Information section start

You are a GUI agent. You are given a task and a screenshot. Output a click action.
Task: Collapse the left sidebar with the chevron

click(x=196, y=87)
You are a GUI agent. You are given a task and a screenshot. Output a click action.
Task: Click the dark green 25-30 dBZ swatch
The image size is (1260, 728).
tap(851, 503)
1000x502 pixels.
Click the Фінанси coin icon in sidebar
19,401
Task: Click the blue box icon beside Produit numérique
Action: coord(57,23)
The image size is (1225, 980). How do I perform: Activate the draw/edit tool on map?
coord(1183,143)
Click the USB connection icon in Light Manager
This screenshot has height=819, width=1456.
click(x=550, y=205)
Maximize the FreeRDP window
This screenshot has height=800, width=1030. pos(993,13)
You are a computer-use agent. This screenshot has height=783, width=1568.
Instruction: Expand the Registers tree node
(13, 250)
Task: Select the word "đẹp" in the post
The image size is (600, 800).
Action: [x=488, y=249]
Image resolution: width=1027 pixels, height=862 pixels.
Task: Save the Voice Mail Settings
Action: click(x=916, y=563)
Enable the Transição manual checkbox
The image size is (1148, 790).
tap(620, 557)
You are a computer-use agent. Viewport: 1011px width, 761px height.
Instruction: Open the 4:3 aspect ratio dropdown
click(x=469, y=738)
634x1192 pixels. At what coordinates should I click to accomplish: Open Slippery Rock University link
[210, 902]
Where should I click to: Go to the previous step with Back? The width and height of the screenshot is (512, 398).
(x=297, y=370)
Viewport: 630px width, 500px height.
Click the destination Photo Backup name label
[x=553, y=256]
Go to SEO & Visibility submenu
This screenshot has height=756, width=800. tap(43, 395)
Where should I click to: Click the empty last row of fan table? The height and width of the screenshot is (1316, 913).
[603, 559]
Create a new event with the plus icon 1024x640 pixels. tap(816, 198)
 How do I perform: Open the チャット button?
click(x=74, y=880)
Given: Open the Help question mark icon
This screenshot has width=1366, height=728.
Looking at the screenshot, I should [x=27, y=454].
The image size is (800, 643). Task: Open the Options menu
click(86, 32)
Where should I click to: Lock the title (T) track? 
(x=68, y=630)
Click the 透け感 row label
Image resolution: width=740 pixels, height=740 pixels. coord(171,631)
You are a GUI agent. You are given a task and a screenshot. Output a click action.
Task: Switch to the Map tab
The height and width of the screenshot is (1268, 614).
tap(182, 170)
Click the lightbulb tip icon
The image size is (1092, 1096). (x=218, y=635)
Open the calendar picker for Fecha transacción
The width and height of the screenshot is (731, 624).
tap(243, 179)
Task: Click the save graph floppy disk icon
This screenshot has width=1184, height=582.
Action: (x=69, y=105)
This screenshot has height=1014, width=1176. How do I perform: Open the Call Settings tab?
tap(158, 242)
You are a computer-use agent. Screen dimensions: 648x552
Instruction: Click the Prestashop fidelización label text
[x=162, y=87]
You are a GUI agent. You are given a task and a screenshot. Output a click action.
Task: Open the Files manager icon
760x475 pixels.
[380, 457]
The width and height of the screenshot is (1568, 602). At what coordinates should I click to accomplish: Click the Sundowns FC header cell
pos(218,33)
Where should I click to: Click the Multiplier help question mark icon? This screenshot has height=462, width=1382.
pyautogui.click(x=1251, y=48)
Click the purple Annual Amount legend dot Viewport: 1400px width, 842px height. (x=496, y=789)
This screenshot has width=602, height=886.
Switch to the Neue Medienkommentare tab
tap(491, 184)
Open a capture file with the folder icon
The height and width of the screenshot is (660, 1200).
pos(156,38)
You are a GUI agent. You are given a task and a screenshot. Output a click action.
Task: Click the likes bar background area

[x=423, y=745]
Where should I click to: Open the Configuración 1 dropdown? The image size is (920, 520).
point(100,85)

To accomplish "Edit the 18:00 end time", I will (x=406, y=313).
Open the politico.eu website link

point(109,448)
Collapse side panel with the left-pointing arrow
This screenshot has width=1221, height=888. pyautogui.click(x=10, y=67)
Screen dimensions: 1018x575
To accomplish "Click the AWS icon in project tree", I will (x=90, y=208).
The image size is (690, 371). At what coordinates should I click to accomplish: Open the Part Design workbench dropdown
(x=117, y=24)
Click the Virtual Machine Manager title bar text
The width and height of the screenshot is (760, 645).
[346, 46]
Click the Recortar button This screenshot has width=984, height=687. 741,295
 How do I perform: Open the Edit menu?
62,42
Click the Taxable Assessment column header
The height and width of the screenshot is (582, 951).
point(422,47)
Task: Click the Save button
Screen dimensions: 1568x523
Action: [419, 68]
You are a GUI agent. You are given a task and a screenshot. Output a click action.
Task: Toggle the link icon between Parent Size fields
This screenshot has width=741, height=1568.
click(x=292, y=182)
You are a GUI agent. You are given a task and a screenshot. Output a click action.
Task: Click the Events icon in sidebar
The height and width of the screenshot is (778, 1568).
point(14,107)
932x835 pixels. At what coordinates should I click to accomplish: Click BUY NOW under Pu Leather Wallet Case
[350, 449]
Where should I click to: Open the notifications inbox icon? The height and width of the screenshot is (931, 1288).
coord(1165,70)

Information section end

> What the task requires:
Look through the entries above. Copy out every line holding the word "will".

> Completed exercise:
To accomplish "Edit the 18:00 end time", I will (x=406, y=313).
To accomplish "Click the AWS icon in project tree", I will (x=90, y=208).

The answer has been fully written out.